_Exercise objective:_ Line count for the string "Task": state how many lines in the records below hold it, giving only the number.

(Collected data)

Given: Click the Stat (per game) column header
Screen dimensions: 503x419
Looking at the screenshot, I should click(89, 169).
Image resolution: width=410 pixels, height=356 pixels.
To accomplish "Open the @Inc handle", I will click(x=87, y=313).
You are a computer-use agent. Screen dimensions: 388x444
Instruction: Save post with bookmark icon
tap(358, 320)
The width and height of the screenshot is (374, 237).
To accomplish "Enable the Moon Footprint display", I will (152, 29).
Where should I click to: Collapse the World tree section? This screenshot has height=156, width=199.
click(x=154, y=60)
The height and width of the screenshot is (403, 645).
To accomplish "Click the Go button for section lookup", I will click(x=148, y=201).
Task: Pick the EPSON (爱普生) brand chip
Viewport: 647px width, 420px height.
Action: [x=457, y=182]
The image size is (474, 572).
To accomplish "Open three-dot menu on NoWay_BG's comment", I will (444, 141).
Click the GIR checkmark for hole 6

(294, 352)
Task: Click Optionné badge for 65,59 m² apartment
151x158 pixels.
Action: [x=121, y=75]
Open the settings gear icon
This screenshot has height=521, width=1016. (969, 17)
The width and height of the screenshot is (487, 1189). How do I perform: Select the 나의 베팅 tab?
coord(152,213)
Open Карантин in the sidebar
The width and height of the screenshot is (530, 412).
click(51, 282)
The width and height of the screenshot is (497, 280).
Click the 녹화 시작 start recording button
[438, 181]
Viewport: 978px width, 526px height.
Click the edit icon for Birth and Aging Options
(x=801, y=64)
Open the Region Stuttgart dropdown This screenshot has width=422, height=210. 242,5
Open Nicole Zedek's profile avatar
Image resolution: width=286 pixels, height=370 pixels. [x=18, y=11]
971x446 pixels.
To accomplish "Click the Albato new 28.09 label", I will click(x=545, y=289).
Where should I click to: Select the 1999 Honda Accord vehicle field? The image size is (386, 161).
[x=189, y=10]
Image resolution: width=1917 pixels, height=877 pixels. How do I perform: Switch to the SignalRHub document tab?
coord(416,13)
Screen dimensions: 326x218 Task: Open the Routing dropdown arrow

_Answer to this problem:_ 3